MICHEL VION, la FIS planche actuellement sur le calendrier de l'année prochaine. Qu'est-ce qui se dessine compte tenu des polémiques de l'hiver liées aux annulations et aux nombreux reports?

Le ski est un sport d'extérieur, dépendant des conditions météo et cette année c’est vrai, il y a eu pas mal d'annulations. Il y en avait déjà eu l'année passée pour manque de neige. En début de saison, on a eu des annulations pour excès de neige et maintenant c'est l'inverse. On est tributaires des aléas climatiques et malgré tout, la saison reste globalement compacte et le classement à la fin sera quand même très solide. Ces annulations font parler bien sûr, mais nous, on essaie de rester serein là-dessus et de proposer des solutions dans l'intérêt des athlètes et avec comme priorité, leur sécurité.

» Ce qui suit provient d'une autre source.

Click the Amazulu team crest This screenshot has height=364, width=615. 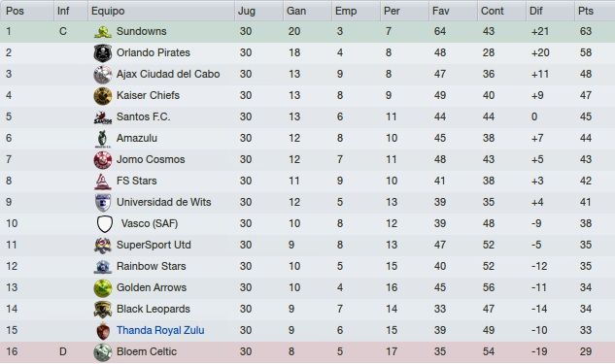pos(103,138)
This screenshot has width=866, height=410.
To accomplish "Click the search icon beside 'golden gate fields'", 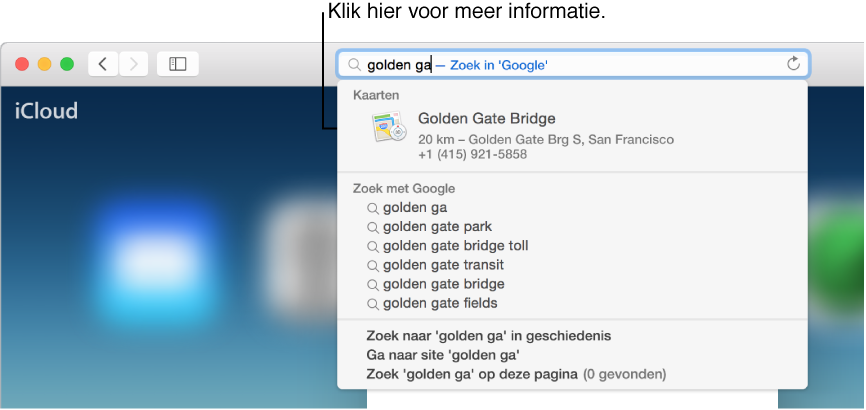I will tap(373, 303).
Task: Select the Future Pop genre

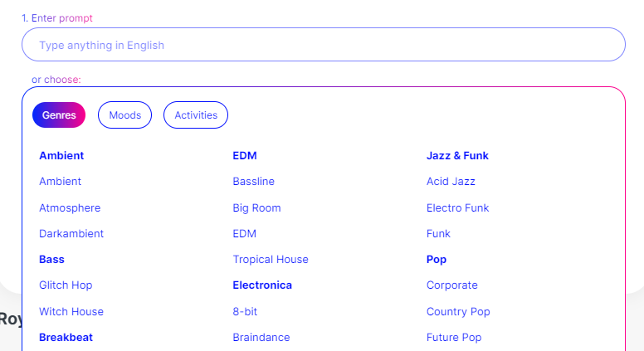Action: (454, 337)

Mais concrètement, qu'est ce que cela va donner?

Il y a beaucoup de réunions durant le printemps, et c'est à ce moment là que les calendriers sont faits. Tout le monde donne alors son avis, peut-être un peu trop de monde d'ailleurs. On a des paramètres que l'on connaît désormais. Il va falloir commencer un peu plus tard la saison en novembre, essayer de limiter les sites d'arrivées des courses à des altitudes inférieures à 1000 mètres parce que ça va devenir de plus en plus limite. Mais quelque chose ne changera pas: l'enchaînement des classiques en décembre et janvier. Beaver Creek, Val d'Isère, Val Gardena, Alta Badia, Madonna, Bormio, Adelboden, Wengen, Kitzbühel, Schladming, ça ne bougera pas.

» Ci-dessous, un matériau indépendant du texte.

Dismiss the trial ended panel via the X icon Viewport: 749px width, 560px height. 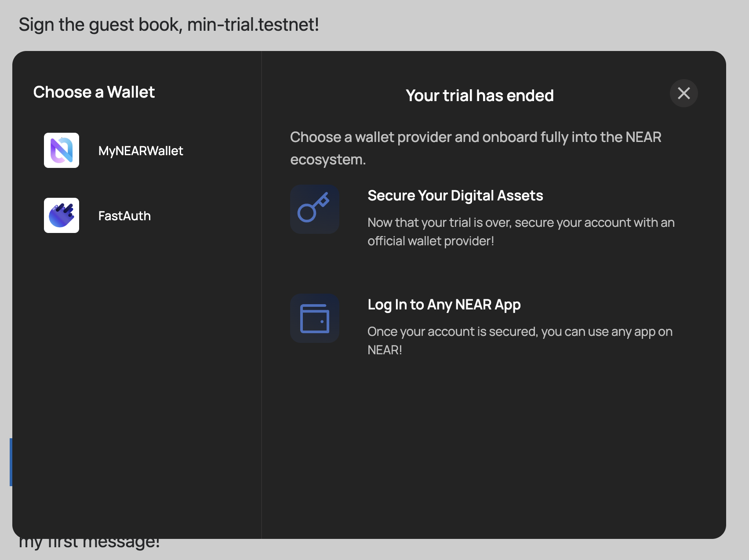pos(684,93)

Pour ce qui est de Sölden, Zermatt et Cervinha, ces courses seront-elles maintenues l'an prochain? 

On est justement dans la réflexion des calendriers. On a ce mois de novembre qu'on veut essayer de rendre plus efficace avec un début peut-être plus tardif. L'idée, c'est de se demander ce qui est le plus raisonnable. Ne prend-on pas trop de risques à faire des courses à 4.000 mètres d'altitude en novembre? La réponse est oui. C'est donc à nous de voir comment rendre le calendrier plus cohérent qu'il ne l'a été cette année.

Du fait des annulations des descentes de Zermatt et de Beaver Creek notamment, les spécialistes de la vitesse se sont retrouvés à disputer trois courses d'affilée mi-janvier à Wengen avec d'énormes blessures à la clé pour Kilde et Pinturault. Les critiques virulentes vous ont-elles fait revoir votre copie?

Oui, trois courses de vitesse d'affilée, c'était trop pour les athlètes en termes de fatigue, ce qu'on peut comprendre. On doit écouter les athlètes quand ils le disent. On avait mis des courses de remplacement dans des sites qui ne nous paraissaient pas les plus difficiles. Mais ces accidents sont arrivés et même s'ils n'ont rien à voir les uns avec les autres, ça a beaucoup fait parler. Désormais, on ne mettra que deux courses de vitesse par week-end au maximum pour éviter une surcharge et les blessures. Après, beaucoup de ceux qui ne veulent que deux courses par week-end aujourd'hui faisaient partie de ceux qui nous demandaient d'en replacer au maximum quand elles étaient annulées. Mais à nous de rester sereins.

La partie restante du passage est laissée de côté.